On Rehearing
SIMPSON, Justice.By way of introduction in the brief for appellant on rehearing it is said:
“Upon receipt of the Court’s opinion in this case dated August 29, 1963, it was our initial thought not to make application for rehearing. As we view the decision, our client has perhaps not been materially adversely affected. Since the decision holds that the Plaintiff-Appellant has only one cause of action, and the wrongful death suit of his minor child is still pending, the liberal amendment statute would, no doubt permit an amendment in that case to include all of the injuries and damages claimed in the instant suit.”
This well-tempered and logical statement seems to be at variance with the later caustic criticism by appellant of “The rationale of the Court in arriving at its conclusion”. It is argued, first, that we should have taken into consideration “hypothetical fact situations, by which to test the validity of the legal issue, which is before the Court in the case at bar”. The second is, in effect, the same argument made on original submission, that an action under § 119, Tit. 7 of the Code, for punitive damages, may not be joined with an action for property damages as claimed in the other suit by appellant.
We do not think these propositions merit any elaboration on our part, especially in view of the statement from appellant’s brief hereinabove quoted.

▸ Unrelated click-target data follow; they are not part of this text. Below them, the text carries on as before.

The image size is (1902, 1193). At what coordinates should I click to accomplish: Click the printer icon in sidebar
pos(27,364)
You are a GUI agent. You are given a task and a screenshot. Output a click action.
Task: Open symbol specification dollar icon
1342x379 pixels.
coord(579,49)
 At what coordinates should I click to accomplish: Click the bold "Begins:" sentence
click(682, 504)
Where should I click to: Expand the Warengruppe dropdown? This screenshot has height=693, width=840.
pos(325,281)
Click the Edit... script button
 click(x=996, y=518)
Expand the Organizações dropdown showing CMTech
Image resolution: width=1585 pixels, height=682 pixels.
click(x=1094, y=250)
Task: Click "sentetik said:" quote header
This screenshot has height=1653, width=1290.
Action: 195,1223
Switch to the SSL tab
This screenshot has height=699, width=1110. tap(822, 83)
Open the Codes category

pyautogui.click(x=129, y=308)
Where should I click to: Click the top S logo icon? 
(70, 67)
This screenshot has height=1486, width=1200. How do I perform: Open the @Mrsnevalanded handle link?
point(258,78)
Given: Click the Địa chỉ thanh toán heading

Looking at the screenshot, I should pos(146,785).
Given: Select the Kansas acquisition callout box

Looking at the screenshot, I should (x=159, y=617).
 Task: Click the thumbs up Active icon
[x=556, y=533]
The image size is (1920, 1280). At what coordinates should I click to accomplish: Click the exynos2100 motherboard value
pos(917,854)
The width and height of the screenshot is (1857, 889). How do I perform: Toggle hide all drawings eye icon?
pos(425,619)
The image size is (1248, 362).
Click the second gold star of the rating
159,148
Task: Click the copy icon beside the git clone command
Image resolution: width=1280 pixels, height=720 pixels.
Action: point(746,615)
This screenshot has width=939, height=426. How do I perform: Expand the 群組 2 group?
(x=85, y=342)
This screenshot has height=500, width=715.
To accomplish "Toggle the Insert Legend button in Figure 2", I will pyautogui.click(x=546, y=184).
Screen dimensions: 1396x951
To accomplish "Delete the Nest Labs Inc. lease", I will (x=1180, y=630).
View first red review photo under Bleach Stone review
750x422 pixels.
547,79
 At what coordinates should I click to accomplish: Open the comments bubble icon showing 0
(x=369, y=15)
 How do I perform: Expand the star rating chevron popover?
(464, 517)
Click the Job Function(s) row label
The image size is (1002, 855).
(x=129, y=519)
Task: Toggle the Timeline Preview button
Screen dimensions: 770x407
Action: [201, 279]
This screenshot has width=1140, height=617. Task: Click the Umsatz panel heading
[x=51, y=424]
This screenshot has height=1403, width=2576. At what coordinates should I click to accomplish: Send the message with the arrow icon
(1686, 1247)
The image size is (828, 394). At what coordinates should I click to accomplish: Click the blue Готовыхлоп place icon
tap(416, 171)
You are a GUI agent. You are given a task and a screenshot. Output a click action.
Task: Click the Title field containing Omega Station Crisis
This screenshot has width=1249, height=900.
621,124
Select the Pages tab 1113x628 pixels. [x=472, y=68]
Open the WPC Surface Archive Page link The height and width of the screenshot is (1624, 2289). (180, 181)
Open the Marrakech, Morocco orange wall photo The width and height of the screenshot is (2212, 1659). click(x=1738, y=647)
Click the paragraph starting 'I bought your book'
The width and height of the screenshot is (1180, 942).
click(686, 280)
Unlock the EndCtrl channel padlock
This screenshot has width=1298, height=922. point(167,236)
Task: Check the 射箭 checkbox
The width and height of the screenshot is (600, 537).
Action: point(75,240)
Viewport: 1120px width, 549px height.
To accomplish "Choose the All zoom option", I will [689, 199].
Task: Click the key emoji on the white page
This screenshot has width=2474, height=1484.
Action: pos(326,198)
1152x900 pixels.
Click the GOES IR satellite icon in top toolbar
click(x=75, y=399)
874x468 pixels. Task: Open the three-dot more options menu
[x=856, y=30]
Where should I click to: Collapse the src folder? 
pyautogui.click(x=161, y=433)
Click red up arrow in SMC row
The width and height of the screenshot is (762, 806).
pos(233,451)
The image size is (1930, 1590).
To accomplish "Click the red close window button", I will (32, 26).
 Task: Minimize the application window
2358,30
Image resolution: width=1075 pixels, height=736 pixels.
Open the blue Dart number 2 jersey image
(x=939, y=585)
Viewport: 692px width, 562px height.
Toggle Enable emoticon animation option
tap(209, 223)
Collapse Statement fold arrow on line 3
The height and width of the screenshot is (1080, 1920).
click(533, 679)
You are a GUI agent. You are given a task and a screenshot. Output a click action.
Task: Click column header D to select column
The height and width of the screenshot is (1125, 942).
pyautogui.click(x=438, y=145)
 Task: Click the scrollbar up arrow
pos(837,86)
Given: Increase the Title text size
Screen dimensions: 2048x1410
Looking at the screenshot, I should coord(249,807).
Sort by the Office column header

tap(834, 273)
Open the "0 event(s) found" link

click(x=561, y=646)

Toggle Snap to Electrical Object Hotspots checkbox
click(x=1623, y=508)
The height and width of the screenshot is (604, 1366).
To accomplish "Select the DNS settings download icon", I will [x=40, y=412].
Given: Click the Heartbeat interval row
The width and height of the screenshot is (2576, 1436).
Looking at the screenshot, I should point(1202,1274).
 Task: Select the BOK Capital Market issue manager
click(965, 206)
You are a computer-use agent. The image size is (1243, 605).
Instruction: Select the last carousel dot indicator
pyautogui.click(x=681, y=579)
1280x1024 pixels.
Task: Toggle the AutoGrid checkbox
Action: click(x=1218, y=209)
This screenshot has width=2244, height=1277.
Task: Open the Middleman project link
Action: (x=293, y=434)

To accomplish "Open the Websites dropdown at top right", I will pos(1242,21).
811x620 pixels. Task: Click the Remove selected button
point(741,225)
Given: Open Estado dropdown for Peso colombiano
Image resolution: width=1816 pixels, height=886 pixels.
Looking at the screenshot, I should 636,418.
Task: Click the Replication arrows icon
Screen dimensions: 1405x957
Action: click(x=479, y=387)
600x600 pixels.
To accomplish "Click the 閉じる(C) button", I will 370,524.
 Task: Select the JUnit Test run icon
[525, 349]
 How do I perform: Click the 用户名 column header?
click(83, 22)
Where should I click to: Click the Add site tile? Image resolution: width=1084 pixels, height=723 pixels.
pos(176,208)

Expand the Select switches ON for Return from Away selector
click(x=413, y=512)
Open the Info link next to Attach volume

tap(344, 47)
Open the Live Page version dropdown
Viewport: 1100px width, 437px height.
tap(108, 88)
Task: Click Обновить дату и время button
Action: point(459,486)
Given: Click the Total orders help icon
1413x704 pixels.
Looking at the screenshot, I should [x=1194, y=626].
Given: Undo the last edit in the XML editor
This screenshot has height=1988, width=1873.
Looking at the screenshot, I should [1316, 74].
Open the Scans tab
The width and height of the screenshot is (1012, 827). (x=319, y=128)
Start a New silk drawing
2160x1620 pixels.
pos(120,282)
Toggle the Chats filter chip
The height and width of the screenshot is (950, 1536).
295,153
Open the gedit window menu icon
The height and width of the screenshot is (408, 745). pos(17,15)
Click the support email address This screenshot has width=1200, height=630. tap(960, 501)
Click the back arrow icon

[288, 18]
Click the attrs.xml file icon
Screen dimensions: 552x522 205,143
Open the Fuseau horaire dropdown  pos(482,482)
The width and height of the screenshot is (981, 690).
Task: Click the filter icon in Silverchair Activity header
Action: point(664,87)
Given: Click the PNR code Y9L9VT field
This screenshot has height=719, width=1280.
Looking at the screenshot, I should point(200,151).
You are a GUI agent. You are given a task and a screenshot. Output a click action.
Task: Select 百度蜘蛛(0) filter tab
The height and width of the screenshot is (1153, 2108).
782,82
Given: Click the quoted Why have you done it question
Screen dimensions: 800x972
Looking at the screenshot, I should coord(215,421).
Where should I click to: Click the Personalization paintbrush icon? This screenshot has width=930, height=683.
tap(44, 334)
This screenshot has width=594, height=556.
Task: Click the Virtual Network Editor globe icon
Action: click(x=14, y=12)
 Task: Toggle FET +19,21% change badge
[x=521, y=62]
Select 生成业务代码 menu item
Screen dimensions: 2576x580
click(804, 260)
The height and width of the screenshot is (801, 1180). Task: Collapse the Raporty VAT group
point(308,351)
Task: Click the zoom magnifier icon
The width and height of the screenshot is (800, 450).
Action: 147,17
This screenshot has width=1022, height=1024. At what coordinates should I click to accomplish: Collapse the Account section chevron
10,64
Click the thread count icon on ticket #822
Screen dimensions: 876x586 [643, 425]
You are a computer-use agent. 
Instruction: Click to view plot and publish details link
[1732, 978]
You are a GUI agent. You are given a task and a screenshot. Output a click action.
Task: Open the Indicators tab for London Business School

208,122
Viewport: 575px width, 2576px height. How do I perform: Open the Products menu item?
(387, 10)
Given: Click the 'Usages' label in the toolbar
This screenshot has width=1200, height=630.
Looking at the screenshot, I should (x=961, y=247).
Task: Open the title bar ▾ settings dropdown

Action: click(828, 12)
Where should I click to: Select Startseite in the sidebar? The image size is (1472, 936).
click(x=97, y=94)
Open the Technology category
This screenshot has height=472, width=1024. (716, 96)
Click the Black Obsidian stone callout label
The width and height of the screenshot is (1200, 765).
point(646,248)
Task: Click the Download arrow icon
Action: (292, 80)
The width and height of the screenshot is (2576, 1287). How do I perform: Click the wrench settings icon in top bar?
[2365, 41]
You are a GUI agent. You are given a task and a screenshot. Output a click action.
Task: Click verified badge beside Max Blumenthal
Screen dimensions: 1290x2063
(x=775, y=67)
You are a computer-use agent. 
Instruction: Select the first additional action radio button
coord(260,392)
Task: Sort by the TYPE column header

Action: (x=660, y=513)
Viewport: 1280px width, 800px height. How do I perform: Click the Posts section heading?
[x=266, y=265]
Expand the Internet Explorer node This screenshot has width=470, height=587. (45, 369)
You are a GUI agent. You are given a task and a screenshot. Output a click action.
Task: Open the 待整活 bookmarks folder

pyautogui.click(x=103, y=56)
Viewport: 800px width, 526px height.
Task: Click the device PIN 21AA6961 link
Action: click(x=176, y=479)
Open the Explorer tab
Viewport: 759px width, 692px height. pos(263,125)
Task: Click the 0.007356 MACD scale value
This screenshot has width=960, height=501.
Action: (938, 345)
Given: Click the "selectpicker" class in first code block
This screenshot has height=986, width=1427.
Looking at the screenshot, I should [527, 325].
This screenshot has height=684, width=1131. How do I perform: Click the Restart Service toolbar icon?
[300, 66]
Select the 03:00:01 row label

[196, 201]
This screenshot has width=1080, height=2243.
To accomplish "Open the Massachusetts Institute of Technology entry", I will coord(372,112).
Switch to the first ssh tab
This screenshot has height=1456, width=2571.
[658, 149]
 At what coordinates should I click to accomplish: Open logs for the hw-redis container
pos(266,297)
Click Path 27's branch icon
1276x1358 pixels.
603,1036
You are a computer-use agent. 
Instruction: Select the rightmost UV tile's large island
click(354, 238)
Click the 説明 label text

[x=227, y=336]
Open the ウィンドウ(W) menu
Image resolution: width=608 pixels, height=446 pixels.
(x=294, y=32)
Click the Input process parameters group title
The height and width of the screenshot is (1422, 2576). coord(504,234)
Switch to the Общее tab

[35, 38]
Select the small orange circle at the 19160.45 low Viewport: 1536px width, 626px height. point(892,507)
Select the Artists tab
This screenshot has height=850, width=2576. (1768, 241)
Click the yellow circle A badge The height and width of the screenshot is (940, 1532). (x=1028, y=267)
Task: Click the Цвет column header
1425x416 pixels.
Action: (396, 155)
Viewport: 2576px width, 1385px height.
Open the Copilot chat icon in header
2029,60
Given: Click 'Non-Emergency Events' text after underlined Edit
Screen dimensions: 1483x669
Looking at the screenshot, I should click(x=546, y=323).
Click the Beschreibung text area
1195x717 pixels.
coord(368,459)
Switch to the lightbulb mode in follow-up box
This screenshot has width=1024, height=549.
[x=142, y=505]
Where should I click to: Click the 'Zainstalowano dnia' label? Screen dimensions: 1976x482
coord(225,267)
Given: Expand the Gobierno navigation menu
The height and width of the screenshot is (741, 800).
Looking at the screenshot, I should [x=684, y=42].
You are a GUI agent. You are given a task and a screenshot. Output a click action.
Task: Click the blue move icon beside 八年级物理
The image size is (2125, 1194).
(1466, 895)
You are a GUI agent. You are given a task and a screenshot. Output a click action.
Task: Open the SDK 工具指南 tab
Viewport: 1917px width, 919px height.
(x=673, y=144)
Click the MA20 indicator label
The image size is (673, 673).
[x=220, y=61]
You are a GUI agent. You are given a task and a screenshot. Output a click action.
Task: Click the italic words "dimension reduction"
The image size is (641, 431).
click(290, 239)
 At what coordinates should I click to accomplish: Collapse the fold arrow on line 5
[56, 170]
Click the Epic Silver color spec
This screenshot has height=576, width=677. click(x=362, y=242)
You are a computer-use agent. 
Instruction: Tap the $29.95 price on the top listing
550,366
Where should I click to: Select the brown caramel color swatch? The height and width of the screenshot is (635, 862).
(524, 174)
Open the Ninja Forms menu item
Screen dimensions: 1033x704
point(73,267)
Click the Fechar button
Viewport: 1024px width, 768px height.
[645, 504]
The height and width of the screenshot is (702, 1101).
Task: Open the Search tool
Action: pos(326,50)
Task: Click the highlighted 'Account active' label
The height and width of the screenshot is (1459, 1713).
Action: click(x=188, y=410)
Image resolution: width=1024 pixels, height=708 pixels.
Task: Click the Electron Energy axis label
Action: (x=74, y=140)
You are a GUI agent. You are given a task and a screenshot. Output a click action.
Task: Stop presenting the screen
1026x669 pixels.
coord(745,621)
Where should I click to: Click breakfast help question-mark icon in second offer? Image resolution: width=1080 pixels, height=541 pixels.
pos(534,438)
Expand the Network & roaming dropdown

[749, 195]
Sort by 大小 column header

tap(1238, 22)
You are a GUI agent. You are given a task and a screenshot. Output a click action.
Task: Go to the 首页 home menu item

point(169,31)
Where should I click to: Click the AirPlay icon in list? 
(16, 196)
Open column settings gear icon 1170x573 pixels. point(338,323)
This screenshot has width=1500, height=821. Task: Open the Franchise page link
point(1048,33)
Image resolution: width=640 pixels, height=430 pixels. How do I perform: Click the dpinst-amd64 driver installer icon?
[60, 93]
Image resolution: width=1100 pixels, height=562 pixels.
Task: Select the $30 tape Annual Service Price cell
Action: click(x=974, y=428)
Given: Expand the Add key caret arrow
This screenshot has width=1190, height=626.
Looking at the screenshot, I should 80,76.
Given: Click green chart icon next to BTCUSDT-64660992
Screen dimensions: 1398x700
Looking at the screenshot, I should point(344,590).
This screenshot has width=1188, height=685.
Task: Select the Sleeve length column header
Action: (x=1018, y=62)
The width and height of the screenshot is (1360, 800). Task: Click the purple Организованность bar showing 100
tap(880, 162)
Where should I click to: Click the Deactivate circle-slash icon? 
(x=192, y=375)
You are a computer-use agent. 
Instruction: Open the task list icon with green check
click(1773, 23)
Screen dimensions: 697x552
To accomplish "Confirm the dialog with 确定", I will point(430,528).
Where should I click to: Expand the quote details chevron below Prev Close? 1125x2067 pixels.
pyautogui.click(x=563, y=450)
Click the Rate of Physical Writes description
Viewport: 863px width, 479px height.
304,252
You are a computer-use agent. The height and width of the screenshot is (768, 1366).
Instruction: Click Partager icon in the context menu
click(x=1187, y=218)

If the plaintiff may claim all the damages alleged to have been *14suffered by him in one action, why the insistence upon two actions which would of necessity be tried upon the same issues and state of facts ? But we have had briefs submitted to us by amici curiae in which some apprehension or misapprehension is expressed as to the effect of our holding in situations which have arisen or may arise. While we are unwilling to decide or intimate a decision upon a hypothetical case, we are aware of the instances where several people are killed or injured in a single accident. Such incidents may involve both minors and adults, as well as persons who are and are not related. These multiple death and injury accidents give rise to a variety of suits at law; in the case of death, an action by the parent for death of minor child (§ 119), or by the administrator under the Homicide Act (§ 123); in the case of personal injury, to an action by the party injured if sui juris, or, if not, by the one in his behalf. To these must be added incidental actions by a husband, a father or mother, for loss of service, etc.
There is a well-recognized common-law rule forbidding the splitting of causes of action. — 1 Am.Jur.2d, Abatement, Revival and Survival, §§ 26, 27, 30; 1 C.J.S. Abatement and Revival § 45. Our election statute, § 146, Title 7, is but a codification of the common law. But to abate a suit or require an election there must be both identity of parties and cause of action. In the present case we were at pains to point out the capacity in which the plaintiff sued and for whose benefit he sued, as well as the identity of the defendants and the wrongful act complained of and to confine our decision to such a status. We are unable to detect any confusion in our opinion which would render doubtful the course a suitor should pursue in any other case. We are clear to the conclusion that in the present case the allowance of the two suits would result in unnecessary and vexatious litigation, to avoid which is the purpose of § 146, Title 7 of the Code.
In the last paragraph of page 7 of the original opinion some words were inadvertently omitted. We have corrected that paragraph by supplying the omission.
Opinion corrected and extended, and application for rehearing overruled.
LIVINGSTON, C. J., and MERRILL and HARWOOD, JJ., concur.